**Brief:**
Copy out each of the records below line for line, leaving every character as it appears.

**Provided information:**

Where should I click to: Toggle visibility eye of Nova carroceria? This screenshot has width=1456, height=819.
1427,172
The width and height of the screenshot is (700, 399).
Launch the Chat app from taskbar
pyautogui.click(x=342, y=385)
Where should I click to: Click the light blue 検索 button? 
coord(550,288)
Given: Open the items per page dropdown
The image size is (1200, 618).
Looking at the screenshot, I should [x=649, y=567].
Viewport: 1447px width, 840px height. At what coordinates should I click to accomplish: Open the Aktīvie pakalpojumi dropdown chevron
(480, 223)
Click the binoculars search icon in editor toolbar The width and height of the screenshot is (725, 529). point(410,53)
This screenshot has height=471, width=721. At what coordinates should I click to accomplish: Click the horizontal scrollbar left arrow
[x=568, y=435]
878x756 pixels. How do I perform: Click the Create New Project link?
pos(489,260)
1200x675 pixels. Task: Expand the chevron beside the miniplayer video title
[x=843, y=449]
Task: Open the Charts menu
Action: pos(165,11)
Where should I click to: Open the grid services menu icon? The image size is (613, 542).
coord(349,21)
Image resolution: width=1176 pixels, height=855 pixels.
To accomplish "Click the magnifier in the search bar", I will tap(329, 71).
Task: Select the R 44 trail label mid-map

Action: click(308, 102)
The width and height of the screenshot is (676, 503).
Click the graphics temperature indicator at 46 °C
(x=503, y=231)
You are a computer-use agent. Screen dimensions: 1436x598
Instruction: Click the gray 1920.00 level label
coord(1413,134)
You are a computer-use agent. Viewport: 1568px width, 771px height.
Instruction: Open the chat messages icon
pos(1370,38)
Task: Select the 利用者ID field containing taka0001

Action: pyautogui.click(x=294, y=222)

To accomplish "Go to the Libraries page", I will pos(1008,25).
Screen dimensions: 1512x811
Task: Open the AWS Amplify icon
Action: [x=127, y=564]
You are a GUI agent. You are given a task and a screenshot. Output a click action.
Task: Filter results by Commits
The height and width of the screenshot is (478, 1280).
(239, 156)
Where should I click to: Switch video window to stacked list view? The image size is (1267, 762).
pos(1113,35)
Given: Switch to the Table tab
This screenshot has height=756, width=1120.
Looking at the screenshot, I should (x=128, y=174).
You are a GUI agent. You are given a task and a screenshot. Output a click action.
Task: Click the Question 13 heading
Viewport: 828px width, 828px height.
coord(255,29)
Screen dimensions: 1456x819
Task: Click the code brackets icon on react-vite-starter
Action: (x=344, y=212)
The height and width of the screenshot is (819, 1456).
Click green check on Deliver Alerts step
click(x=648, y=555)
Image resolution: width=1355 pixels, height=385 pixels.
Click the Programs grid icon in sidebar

**Reply to the exercise:**
Where should I click to: Toggle visibility eye of Nova carroceria? This screenshot has width=1456, height=819.
1427,172
The width and height of the screenshot is (700, 399).
Launch the Chat app from taskbar
pyautogui.click(x=342, y=385)
Where should I click to: Click the light blue 検索 button? 
coord(550,288)
Given: Open the items per page dropdown
The image size is (1200, 618).
Looking at the screenshot, I should [x=649, y=567].
Viewport: 1447px width, 840px height. At what coordinates should I click to accomplish: Open the Aktīvie pakalpojumi dropdown chevron
(480, 223)
Click the binoculars search icon in editor toolbar The width and height of the screenshot is (725, 529). point(410,53)
This screenshot has height=471, width=721. At what coordinates should I click to accomplish: Click the horizontal scrollbar left arrow
[x=568, y=435]
878x756 pixels. How do I perform: Click the Create New Project link?
pos(489,260)
1200x675 pixels. Task: Expand the chevron beside the miniplayer video title
[x=843, y=449]
Task: Open the Charts menu
Action: pos(165,11)
Where should I click to: Open the grid services menu icon? The image size is (613, 542).
coord(349,21)
Image resolution: width=1176 pixels, height=855 pixels.
To accomplish "Click the magnifier in the search bar", I will tap(329, 71).
Task: Select the R 44 trail label mid-map

Action: click(308, 102)
The width and height of the screenshot is (676, 503).
Click the graphics temperature indicator at 46 °C
(x=503, y=231)
You are a computer-use agent. Screen dimensions: 1436x598
Instruction: Click the gray 1920.00 level label
coord(1413,134)
You are a computer-use agent. Viewport: 1568px width, 771px height.
Instruction: Open the chat messages icon
pos(1370,38)
Task: Select the 利用者ID field containing taka0001

Action: pyautogui.click(x=294, y=222)

To accomplish "Go to the Libraries page", I will pos(1008,25).
Screen dimensions: 1512x811
Task: Open the AWS Amplify icon
Action: [x=127, y=564]
You are a GUI agent. You are given a task and a screenshot. Output a click action.
Task: Filter results by Commits
The height and width of the screenshot is (478, 1280).
(239, 156)
Where should I click to: Switch video window to stacked list view? The image size is (1267, 762).
pos(1113,35)
Given: Switch to the Table tab
This screenshot has height=756, width=1120.
Looking at the screenshot, I should (x=128, y=174).
You are a GUI agent. You are given a task and a screenshot. Output a click action.
Task: Click the Question 13 heading
Viewport: 828px width, 828px height.
coord(255,29)
Screen dimensions: 1456x819
Task: Click the code brackets icon on react-vite-starter
Action: (x=344, y=212)
The height and width of the screenshot is (819, 1456).
Click green check on Deliver Alerts step
click(x=648, y=555)
Image resolution: width=1355 pixels, height=385 pixels.
Click the Programs grid icon in sidebar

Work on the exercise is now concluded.